Who does not like to play "Trivial Pursuit"? Well, I do and usually do fairly well when the topic is sports or history. I don't do well when it's arts.
We remember Chris Haney. It was Mr. Haney who created "Trivial pursuit":
Born Aug. 9, 1950, in Welland, Ontario, Mr. Haney often described himself as a beer-swilling high school dropout whose biggest mistake was quitting school at 17. "I should have done it when I was 12," he said in interviews.I have played "Trivial pursuit" hundreds of time and had no idea of how it came together. Great story!
When he dropped out, his father, a radio news reader, insisted he get a job and helped him find one in the photo department at the Canadian Press wire service. He met Abbott, a sportswriter for the Canadian Press, in 1975 when he was assigned to the Montreal bureau to organize photo coverage of the 1976 Olympics. They became close friends and housemates.

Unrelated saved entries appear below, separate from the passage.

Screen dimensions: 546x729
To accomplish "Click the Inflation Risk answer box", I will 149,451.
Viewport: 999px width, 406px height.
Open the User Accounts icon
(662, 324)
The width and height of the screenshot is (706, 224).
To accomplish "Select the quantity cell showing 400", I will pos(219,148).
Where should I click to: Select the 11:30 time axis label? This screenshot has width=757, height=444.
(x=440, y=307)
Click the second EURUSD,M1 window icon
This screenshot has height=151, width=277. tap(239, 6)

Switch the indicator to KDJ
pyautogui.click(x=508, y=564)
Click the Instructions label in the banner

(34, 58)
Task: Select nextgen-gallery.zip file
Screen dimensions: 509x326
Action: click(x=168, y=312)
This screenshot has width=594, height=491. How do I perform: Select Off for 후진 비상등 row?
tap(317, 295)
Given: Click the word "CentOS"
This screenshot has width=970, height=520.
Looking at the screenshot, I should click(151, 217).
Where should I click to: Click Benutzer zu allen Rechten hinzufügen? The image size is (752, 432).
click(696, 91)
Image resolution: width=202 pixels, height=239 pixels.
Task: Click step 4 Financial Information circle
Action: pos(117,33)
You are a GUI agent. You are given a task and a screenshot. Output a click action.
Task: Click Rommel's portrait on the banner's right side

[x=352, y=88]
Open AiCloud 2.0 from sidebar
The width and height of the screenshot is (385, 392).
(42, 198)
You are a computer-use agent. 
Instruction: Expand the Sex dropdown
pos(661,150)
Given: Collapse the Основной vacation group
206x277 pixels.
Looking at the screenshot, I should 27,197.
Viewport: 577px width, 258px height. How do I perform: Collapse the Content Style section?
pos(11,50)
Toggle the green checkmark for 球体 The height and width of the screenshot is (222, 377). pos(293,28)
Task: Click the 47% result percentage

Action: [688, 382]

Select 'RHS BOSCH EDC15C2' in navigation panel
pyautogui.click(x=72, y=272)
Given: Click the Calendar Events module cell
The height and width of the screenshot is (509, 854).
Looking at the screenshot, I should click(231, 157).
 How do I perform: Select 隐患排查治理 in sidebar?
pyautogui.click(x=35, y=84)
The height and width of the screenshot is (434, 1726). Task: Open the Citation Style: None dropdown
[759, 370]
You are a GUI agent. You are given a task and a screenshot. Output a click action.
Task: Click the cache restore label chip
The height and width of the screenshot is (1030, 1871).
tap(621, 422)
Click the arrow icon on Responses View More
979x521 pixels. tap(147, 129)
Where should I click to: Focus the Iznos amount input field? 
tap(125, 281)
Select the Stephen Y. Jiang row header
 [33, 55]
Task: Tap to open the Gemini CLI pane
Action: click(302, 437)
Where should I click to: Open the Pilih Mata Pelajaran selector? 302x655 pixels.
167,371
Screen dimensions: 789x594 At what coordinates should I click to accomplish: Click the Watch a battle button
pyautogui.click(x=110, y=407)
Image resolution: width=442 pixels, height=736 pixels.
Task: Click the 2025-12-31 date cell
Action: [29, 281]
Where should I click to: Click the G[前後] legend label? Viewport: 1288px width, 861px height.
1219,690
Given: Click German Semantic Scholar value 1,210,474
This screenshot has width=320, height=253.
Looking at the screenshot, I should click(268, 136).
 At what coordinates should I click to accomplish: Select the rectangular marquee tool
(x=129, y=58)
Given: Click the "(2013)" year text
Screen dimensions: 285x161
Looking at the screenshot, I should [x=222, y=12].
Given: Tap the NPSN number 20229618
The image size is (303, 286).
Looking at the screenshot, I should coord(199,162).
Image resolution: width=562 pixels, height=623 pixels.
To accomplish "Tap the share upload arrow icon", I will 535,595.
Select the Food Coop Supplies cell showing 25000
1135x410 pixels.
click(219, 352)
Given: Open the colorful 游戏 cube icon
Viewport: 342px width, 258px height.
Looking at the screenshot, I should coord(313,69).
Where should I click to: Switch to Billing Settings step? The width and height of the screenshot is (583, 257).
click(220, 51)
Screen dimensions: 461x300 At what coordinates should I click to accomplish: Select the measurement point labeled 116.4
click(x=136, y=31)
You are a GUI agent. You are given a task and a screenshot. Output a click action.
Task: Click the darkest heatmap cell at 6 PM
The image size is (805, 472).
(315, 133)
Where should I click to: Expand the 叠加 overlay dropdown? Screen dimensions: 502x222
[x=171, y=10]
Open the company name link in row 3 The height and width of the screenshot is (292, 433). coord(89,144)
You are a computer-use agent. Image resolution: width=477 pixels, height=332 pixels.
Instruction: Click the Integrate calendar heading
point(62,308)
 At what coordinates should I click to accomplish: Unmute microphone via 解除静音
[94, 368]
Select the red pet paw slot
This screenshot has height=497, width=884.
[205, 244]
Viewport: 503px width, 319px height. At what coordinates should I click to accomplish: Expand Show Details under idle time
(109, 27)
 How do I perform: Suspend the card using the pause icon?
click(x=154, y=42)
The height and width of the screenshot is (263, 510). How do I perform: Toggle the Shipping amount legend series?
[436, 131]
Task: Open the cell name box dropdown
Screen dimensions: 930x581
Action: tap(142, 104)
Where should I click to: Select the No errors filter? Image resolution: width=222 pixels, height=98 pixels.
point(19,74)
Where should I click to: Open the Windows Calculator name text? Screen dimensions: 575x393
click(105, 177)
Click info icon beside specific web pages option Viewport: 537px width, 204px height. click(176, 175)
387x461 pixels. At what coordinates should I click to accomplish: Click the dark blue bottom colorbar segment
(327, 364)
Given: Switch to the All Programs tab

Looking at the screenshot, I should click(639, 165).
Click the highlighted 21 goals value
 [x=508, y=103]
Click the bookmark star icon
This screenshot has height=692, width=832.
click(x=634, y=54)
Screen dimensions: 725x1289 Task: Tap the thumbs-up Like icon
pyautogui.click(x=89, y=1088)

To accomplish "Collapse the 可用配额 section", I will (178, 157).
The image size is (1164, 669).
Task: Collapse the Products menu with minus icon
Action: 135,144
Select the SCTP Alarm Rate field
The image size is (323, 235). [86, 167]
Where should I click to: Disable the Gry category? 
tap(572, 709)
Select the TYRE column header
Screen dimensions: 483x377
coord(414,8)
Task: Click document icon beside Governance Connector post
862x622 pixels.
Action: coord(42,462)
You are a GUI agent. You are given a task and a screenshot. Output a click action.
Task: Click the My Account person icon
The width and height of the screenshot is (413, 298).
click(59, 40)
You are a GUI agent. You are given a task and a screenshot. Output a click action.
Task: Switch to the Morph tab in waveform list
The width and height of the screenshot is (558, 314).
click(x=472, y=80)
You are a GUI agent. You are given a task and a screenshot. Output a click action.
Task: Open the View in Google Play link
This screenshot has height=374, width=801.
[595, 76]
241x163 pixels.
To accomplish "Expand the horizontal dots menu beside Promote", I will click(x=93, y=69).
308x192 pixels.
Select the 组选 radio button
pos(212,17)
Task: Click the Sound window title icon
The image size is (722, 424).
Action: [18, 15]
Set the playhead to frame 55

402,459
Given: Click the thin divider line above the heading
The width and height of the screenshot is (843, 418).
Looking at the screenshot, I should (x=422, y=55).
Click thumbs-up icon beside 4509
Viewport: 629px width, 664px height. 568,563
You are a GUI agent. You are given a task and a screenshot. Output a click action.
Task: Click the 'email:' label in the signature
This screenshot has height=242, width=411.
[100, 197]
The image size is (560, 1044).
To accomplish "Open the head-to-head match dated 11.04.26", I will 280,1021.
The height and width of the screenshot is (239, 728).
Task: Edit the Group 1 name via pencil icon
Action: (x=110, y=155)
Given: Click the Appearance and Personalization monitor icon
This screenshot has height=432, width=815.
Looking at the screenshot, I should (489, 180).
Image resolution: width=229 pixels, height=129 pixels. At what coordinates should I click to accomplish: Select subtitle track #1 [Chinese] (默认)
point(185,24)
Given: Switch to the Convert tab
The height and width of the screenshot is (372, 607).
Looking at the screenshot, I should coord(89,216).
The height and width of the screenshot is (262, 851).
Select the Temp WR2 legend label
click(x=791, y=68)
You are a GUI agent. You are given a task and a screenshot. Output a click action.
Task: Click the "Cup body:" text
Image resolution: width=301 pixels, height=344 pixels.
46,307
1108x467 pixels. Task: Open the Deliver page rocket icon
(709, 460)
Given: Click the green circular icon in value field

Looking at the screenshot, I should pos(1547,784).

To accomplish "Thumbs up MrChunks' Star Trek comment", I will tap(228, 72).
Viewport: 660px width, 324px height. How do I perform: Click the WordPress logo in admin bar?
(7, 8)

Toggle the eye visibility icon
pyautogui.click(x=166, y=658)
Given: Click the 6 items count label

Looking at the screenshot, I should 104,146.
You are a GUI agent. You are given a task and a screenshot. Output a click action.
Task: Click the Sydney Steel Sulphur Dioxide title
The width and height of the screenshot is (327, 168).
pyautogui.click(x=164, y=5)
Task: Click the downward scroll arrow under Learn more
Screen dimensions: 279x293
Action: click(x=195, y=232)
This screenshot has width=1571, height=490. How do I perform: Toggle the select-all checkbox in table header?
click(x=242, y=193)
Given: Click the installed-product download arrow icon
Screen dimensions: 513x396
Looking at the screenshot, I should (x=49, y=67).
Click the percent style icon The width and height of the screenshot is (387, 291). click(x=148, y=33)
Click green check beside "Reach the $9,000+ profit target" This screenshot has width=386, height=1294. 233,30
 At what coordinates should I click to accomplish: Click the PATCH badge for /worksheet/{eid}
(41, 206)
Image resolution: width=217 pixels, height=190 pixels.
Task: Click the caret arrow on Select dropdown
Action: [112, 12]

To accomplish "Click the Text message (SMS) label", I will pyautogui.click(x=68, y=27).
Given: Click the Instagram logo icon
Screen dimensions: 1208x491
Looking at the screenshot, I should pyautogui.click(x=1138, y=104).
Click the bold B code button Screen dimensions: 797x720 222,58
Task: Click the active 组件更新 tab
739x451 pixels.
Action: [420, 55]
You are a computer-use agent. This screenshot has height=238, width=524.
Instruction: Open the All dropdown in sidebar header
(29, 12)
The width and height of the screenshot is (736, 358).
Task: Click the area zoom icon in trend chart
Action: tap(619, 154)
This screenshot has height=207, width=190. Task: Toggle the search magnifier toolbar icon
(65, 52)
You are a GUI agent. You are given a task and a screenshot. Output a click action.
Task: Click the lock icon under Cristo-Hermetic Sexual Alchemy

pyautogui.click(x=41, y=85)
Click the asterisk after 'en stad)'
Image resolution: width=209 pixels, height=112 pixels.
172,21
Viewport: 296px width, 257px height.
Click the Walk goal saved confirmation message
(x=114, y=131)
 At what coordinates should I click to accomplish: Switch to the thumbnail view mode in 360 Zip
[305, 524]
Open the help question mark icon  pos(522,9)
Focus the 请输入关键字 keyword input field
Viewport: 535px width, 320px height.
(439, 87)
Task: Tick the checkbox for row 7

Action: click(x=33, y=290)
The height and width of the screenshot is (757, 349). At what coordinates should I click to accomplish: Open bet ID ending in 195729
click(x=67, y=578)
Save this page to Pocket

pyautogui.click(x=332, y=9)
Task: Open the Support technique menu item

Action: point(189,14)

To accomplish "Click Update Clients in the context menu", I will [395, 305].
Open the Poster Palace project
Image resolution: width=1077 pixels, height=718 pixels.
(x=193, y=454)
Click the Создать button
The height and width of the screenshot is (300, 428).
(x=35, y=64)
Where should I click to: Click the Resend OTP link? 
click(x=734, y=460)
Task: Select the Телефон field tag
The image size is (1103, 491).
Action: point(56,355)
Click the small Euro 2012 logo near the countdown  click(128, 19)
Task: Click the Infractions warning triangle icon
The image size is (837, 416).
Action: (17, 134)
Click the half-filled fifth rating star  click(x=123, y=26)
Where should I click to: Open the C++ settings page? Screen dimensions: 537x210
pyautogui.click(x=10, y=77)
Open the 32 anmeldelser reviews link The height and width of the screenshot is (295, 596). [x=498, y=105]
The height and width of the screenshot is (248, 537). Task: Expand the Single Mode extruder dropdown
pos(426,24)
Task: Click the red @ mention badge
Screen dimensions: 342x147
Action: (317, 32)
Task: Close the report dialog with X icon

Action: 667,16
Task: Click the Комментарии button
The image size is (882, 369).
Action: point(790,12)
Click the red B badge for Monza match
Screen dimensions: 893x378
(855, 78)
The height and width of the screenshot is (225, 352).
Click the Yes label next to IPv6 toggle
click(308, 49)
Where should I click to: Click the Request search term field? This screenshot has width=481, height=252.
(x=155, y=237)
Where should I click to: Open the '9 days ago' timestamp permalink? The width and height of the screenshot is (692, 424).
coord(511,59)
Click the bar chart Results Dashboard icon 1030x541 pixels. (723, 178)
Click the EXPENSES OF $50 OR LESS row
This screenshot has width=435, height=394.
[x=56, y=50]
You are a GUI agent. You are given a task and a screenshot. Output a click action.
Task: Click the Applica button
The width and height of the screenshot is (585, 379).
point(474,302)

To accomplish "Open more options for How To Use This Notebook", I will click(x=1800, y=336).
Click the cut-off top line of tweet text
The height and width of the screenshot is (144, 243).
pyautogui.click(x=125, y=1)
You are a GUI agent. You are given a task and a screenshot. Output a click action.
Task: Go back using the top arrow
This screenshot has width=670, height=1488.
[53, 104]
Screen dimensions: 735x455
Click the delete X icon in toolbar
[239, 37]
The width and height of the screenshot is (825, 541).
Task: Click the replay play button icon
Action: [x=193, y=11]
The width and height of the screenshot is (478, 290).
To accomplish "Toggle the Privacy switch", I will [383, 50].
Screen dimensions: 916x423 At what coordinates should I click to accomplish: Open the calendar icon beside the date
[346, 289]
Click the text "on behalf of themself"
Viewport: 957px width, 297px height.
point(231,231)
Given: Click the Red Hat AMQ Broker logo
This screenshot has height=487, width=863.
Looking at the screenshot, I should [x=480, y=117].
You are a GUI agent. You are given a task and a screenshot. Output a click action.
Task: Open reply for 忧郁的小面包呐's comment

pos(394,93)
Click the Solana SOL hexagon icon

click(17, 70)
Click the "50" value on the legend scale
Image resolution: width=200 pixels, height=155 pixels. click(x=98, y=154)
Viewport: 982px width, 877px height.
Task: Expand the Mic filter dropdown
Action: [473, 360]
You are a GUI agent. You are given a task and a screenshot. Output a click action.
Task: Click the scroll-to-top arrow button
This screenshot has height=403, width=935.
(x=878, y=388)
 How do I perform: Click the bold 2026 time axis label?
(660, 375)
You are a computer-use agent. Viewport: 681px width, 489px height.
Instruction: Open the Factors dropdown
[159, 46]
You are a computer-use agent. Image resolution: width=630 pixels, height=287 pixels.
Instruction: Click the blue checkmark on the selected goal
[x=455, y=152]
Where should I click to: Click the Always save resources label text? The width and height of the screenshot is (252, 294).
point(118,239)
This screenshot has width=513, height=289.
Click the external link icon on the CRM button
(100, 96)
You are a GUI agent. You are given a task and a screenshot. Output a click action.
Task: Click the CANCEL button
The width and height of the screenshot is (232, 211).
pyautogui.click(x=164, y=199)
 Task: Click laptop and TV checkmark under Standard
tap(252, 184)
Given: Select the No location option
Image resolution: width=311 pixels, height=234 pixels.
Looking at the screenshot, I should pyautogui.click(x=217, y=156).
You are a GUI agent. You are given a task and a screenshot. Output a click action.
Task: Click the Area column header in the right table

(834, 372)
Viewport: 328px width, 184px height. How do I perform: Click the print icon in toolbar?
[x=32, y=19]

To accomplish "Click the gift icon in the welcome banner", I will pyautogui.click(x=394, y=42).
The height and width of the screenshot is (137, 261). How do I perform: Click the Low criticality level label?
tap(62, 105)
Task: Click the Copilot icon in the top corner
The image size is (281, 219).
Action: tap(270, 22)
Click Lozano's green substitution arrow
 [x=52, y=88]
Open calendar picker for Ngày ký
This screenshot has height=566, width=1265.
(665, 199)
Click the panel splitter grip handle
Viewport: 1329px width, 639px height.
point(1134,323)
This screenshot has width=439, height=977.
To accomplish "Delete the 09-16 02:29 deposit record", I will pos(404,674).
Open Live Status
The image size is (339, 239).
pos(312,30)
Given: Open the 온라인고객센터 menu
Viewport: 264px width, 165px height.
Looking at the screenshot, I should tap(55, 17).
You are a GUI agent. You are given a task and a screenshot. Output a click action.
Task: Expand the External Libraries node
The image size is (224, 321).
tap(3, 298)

In 1979, Mr. Haney was married to his first wife, Sarah Crandall, and working for the Montreal Gazette when he and Abbott hit on the idea that would change their lives.
It was a Saturday night before Christmas, and Mr. Haney and his wife had returned from grocery shopping with a surprise for Abbott: a Scrabble set. But Mr. Haney groused about paying what he believed was an inflated price -- $11 -- for the board game.
"He said, 'There must be a lot of money in games. Why don't we invent one?' " Abbott recalled in an interview Tuesday. "Then he said, 'What should it be about?' I said, 'Trivia.' "
They worked out the basic details in 45 minutes. Mr. Haney suggested calling the game Trivia Pursuit, but his wife suggested a crucial tweak: adding an L to make it Trivial Pursuit.
Two business partners, Mr. Haney's brother, John, and a lawyer friend, Ed Werner, were recruited, and Mr. Haney and his brother spent the next two years writing the trivia questions -- 6,000 of them.
The partners tested the game on friends and were convinced it would sell, but marketers were dubious. A common criticism was that people wouldn't buy a game that made them feel stupid.
In 1980, with an infant son to support and a second child on the way, Mr. Haney quit his job to work full-time on the game. He and his partners raised $40,000 by selling shares to 32 people. His personal finances became so shaky, however, that he was redeeming empty beer bottles for cash. He suffered a nervous breakdown.
But after the first 1,000 games sold out, orders began to pour in. Mr. Haney began to work on a second edition focused on the movies, called the Silver Screen Edition. The popularity of Trivial Pursuit snowballed, and in 1984 more than 20 million sets were purchased in North America.